To: Scrapps who wrote (90)2/15/2000 8:57:00 AM
From: John Madarasz  Read Replies (3) | Respond to of 118
 
USA Today Article

NEW YORK -- The days of dialing the phone with your
fingertip are numbered.

Cheap, powerful software -- developed by IBM, Microsoft,
Dragon Systems, Lernout & Hauspie, General Magic and
others -- is hitting the market, allowing people to talk to
their machines much as the crew in 2001: A Space Odyssey
spoke to the computer Hal.

Registry Magic is rolling out a "virtual operator" that
answers incoming calls and connects them to the
appropriate extension. No caller is ever put on hold. And
customers don't have to press buttons to navigate a menu.

Lucent Technologies and Moviefone are negotiating a deal
that will allow callers to navigate local movie-listing services
with their voice, instead of punching numbers on their
keypad, says Dan Furman, president of Lucent Speech
Solutions. Details of the agreement still are unclear.
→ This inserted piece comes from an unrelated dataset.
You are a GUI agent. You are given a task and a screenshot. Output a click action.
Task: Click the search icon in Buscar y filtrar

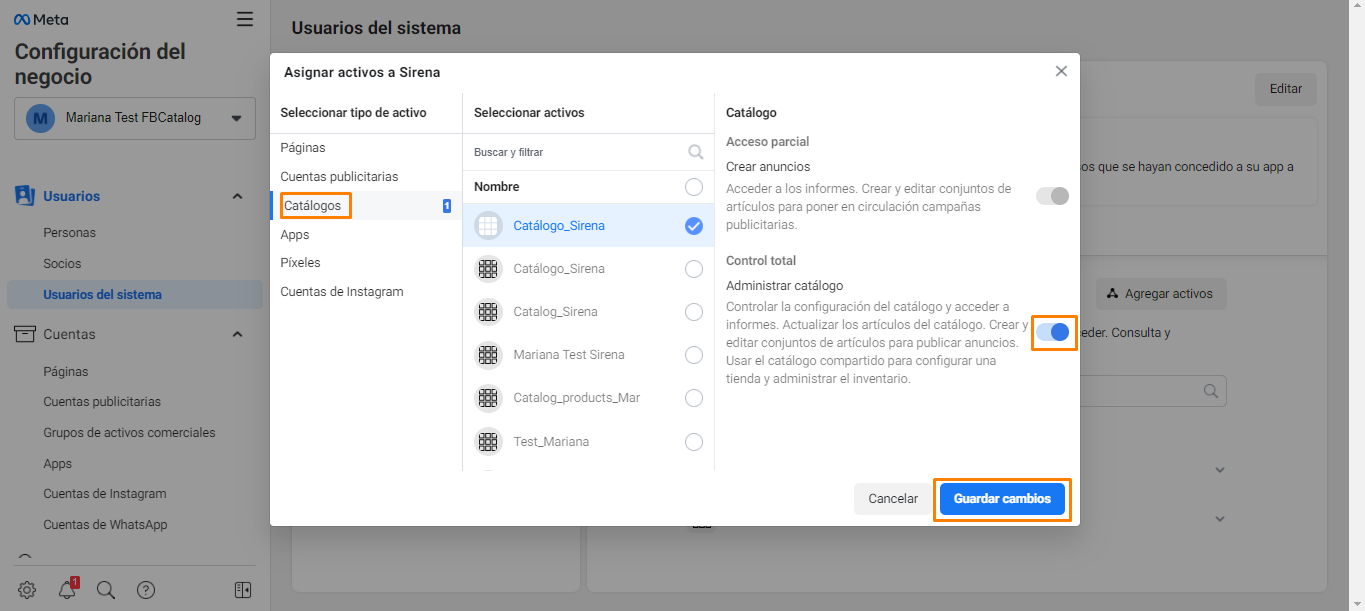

Fonix is developing a voice-recognition application that will
allow radiologists to speak into a computer and generate
transcribed copies of their reports in 3 hours instead of
three days, spokesman Steven Hansen says.

Wireless phone carriers such as AT&T Wireless and Sprint
PCS recently introduced wireless handsets and services that
offer hands-free voice dialing. And software company
Wildfire Communications offers a "digital assistant" that
answers your phone with a human-sounding voice and
responds to messages.

The telecommunications speech-recognition market will
exceed $5 billion by 2001, up from $407 million in 1997,
says investment bank Commonwealth Associates, the main
financial backer of Registry Magic. Consultant Forrester
Research agrees the market is growing, but says it hasn't
evaluated the size of the market yet. "The market has
tremendous potential," Forrester analyst Don DePalma says.
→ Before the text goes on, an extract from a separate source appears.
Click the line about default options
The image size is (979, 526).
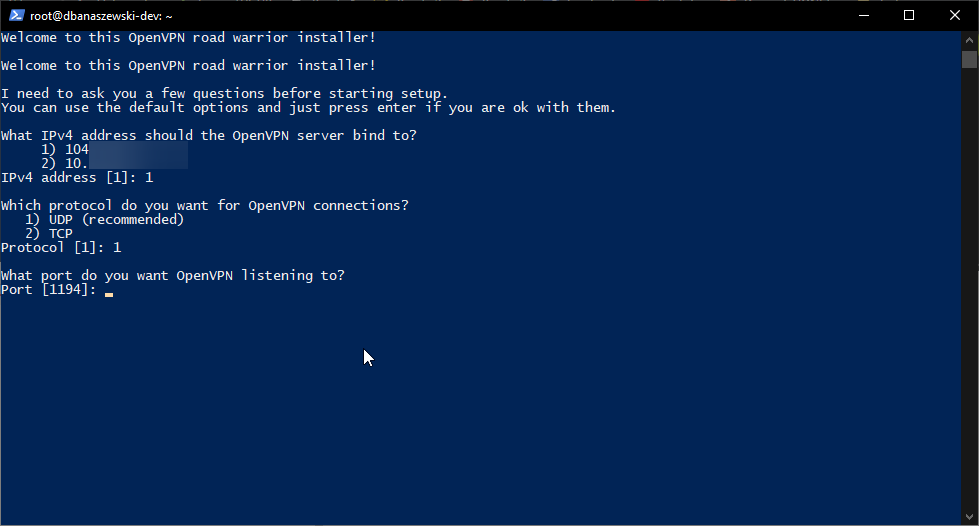click(308, 108)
Public acceptance of the technology is growing, just as the
prices of powerful PCs and software programs fall.

"It is going to be huge," says Registry Magic CEO Walt
Nawrocki, who headed up IBM's speech-recognition unit
before starting his own company.

Most calls are connected right away, although a few must be
referred to a person for assistance, says U.S. Biosystems CEO
Alex Moreno, whose environmental analysis company has a
Registry Magic system.

That will be increasingly common. The number of human
operators answering calls to directory assistance and
corporate switchboards already has fallen to about 160,000
in 1996, from 250,000 in 1983, Commonwealth says.